The Newsonomics of reborn newspaper profit

[Each week, our friend Ken Doctor — author of Newsonomics and longtime watcher of the business side of digital news — writes about the economics of the news business for the Lab.]

The first quarter newspaper numbers are in. They paint a consistent picture.

Across the board, the reporting of public news companies reflects a new, if unsteady reality. In short, that reality is one of profit. Not the big profit of 20-percent-plus profit margins — the envy of many other industries — that were a truism as recently as five years ago. Now, the profit’s more tepid, mostly in single digits: The New York Times, 8 percent; Gannett, 8 percent, McClatchy, 1.5 percent. Expectations run that news companies will show a five to 10 percent profit for the year, absent unforeseen calamity.

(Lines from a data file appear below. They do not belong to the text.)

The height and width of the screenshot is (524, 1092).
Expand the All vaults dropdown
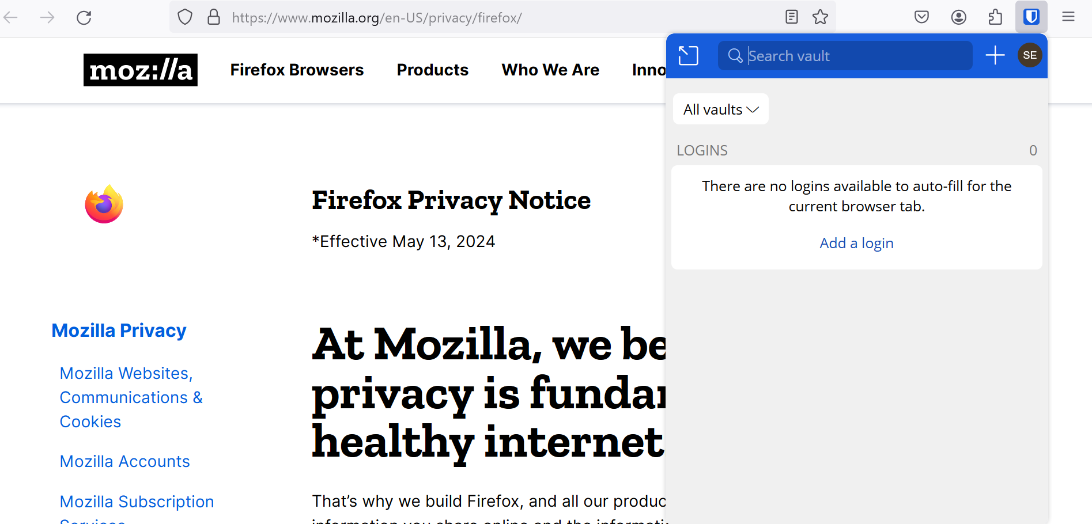[720, 109]
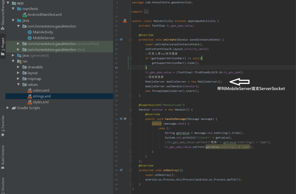296x194 pixels.
Task: Collapse the manifests folder
Action: [x=13, y=9]
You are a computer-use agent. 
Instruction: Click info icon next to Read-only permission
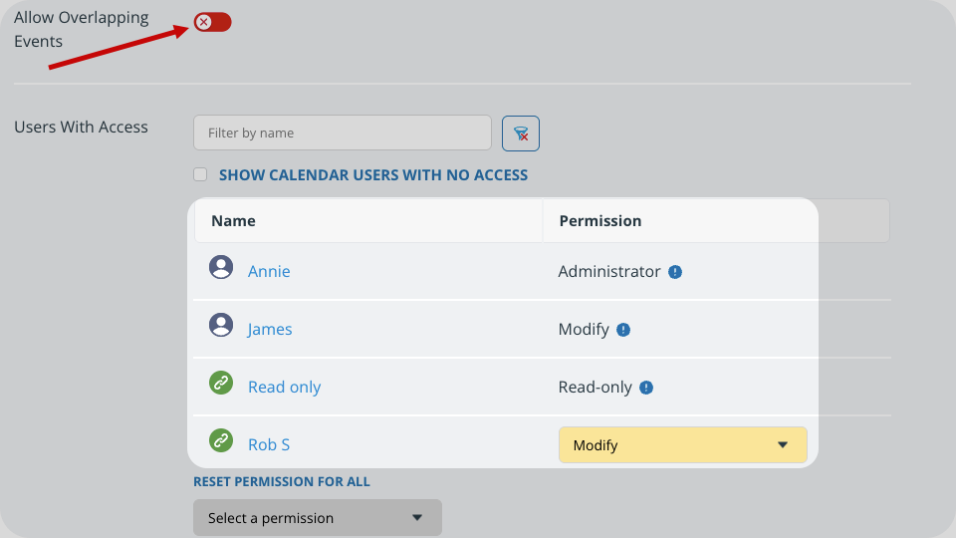coord(646,388)
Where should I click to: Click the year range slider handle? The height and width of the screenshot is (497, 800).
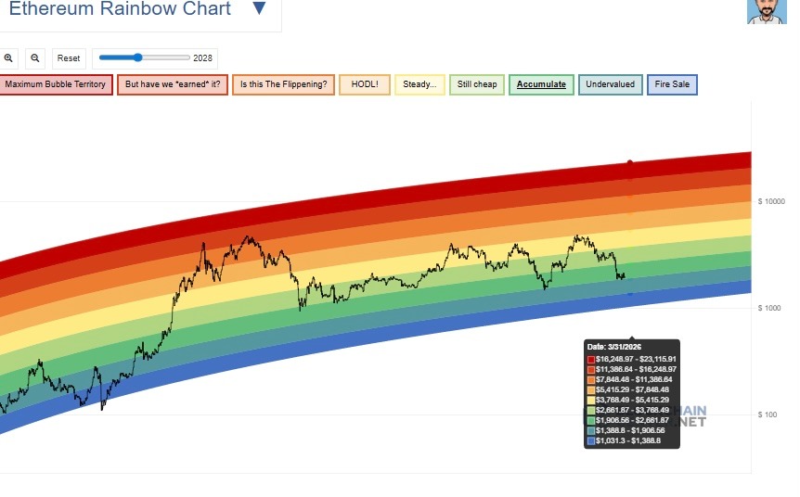138,57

But that mild profit is good news. Recall that a year ago, much of the industry was in freefall. A number of companies — stunned by the quick near-Depression downturn of ad revenues — went operationally into the red. They responded with draconian cuts in staff and newsprint, and as the recovery has emerged, they’ve positioned themselves as smaller but profitable companies, though their first-quarter revenues still largely lagged the first quarter of the horrific Q1 2009. Wall Street has rewarded them with improved credit ratings and advanced share prices. There seems to be, say investors, some future here. This week’s tenacious auction in Philadelphia with lenders led by the Angelo Gordon private equity company — now a big player in the U.S. daily business — winning the papers with a $135 million bid only reinforces the notion that newspaper valuation may have been trashed too much.

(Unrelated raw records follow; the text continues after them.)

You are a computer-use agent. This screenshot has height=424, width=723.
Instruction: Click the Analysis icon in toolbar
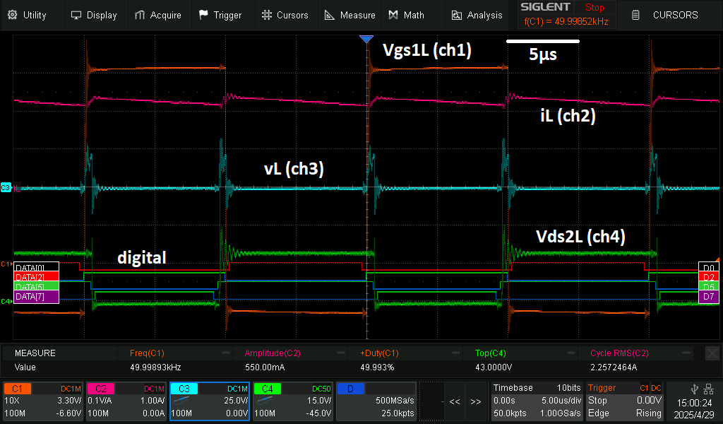point(457,15)
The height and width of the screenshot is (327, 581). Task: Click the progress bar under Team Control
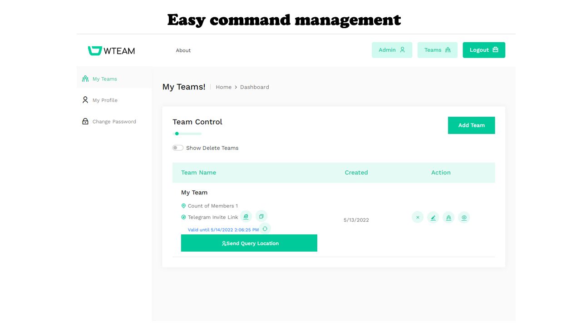coord(187,134)
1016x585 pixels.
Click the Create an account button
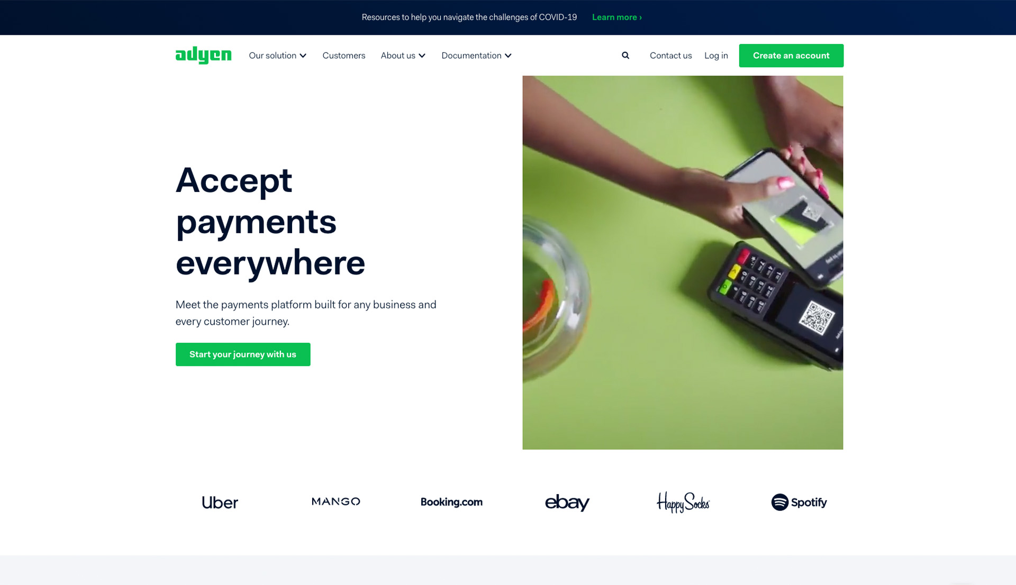coord(791,55)
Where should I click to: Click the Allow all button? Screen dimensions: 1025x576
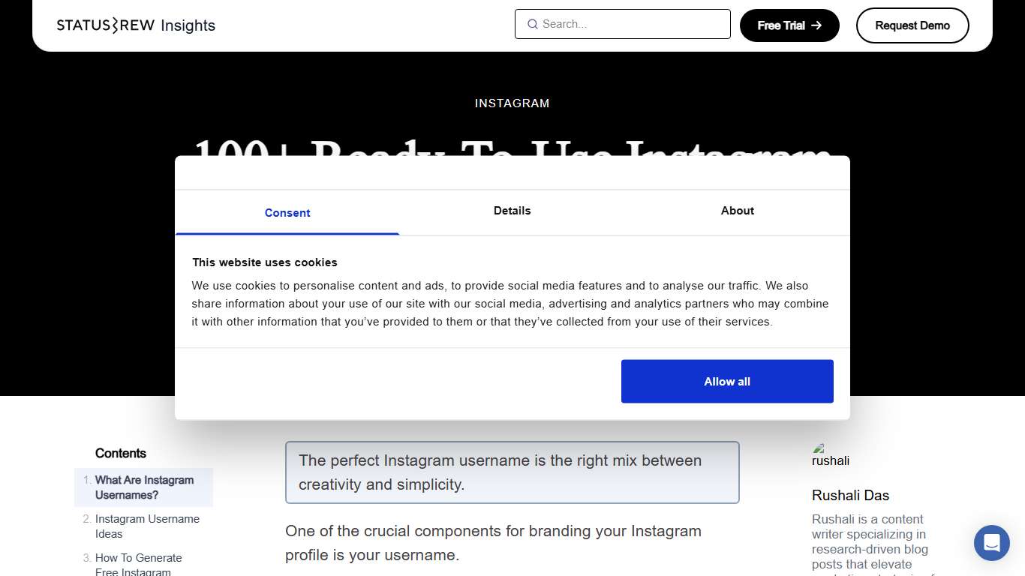coord(726,381)
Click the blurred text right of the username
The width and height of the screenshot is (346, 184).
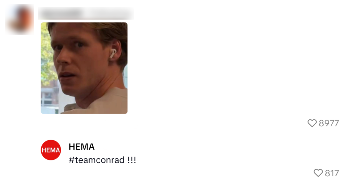tap(109, 13)
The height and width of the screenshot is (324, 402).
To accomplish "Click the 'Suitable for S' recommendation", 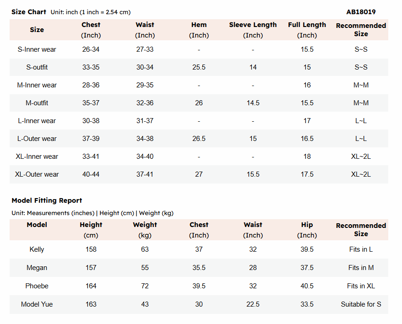I will tap(361, 304).
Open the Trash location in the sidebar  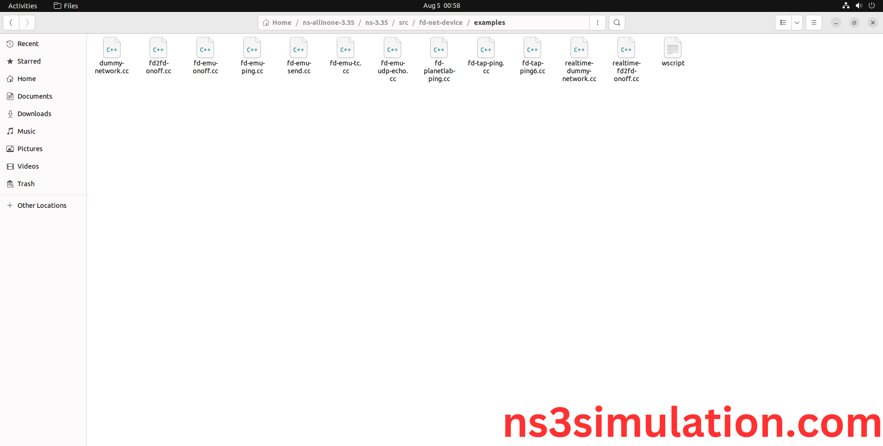pyautogui.click(x=26, y=184)
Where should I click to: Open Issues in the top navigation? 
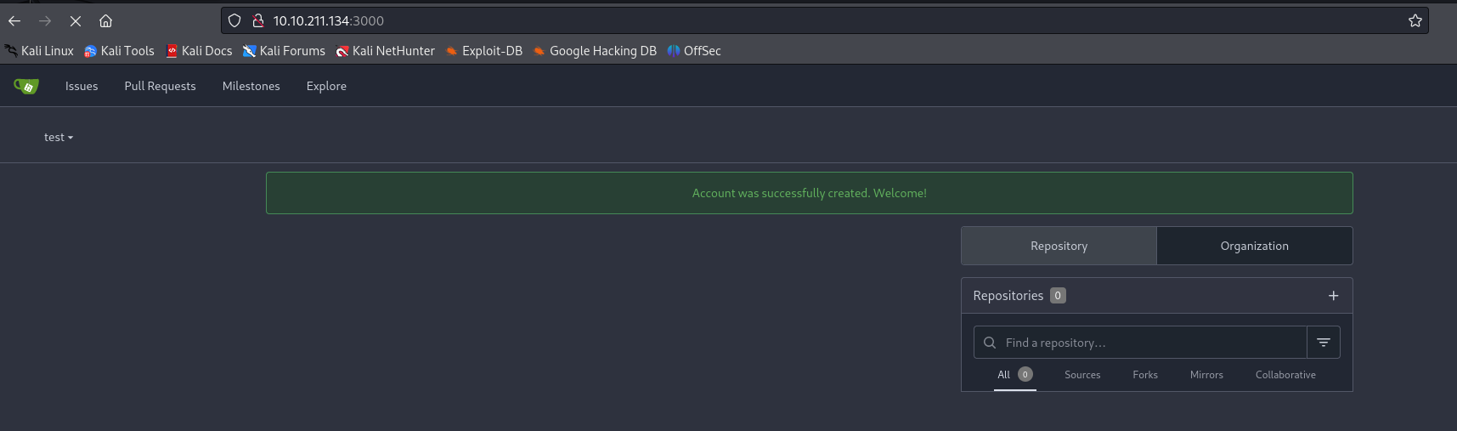point(82,86)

It’s a fragile stability. One big question for all publishers: where do we go from here?

Here the newsonomics are constrained. While Google is off buying a company a month and Apple charts its own strong growth path, most newspaper companies have little room to maneuver. Sure, the private Hearsts — a diversified media company with newspaper interests — can invest in new companies and technologies, but for publicly owned newspaper companies, it’s a different story.

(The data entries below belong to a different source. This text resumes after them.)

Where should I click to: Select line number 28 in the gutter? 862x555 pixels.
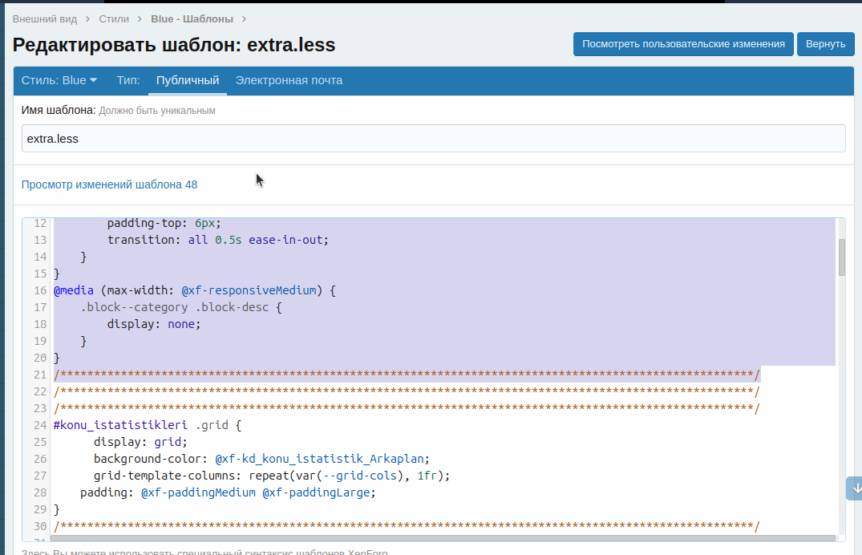click(40, 492)
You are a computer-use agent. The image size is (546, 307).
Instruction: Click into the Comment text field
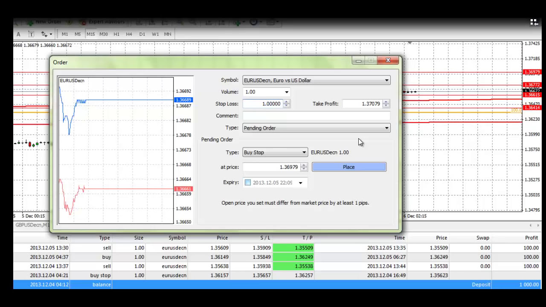(x=316, y=116)
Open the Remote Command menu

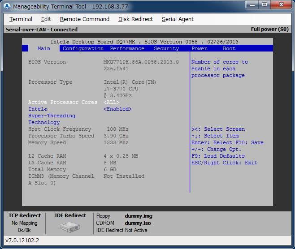85,19
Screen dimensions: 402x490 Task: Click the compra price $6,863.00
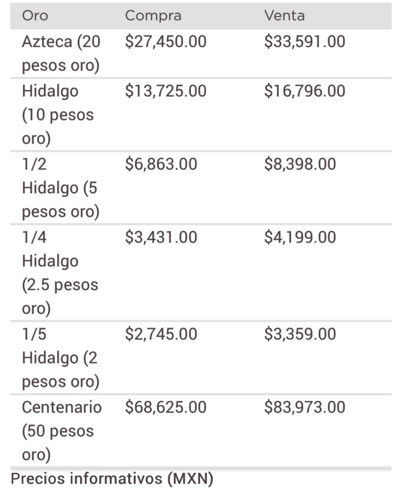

First off, their meager profits are uncertain. They then face three ways to use those profits. The three:

  • Debt reduction: Debt has been the anchor around many newspaper companies’ necks, as those that borrowed to complete acquisitions reeled as the business changed and then the economy tanked. Thirteen newspaper companies have declared bankruptcy, with that clean-up continuing. Yes, they’ve discharged a lot of debt (Alan Mutter tracks the $1.9 billion discharged in just four of the bankruptcies), but almost everyone — those now out of bankruptcy and those that avoided it — still has debt service to bear. In most cases, it is reduced, given either bankruptcy or workouts with lenders, which extended payments. Debt reduction remains not only a necessity, but a strategic goal. In most quarterly reports, news company CEOs trumpet their abilities to reduce debt, a sign of their revitalization — and an indication they hope to have more maneuvering room in the future. New York Times Co. on its 1Q debt picture: “The Company continues to improve its liquidity, reducing its debt, net of cash and cash equivalents by approximately one third to $671 million from its balance at the beginning of 2009. The majority of the Company’s debt matures in 2015 or later.” Over at Gannett, CEO Craig Dubow made a prominent point of his company’s recent $260 million quarterly debt reduction. Much of McClatchy’s first quarter statement focused on debt reduction and its refinancing.
  • Product investment: Publishers don’t have to look much beyond their own recent FAS-FAX circulation numbers — another 8.7-percent daily decline — or their talks with community members. They realize their major cuts in staff and product has diminished their business prospects; they’ve cut into bone, in parlance you often hear. A few companies, including Belo and MediaNews, have cautiously added back a little staff here, a little newshole there. They’d like to invest more in product, but agreements with lenders and their own sense of how fragile the newspaper recovery is holds them back.
  • Profit improvement: These are, after all, public, for-profit companies. Investors of all kinds expect them to grow their profits, after re-establishing the stability of them.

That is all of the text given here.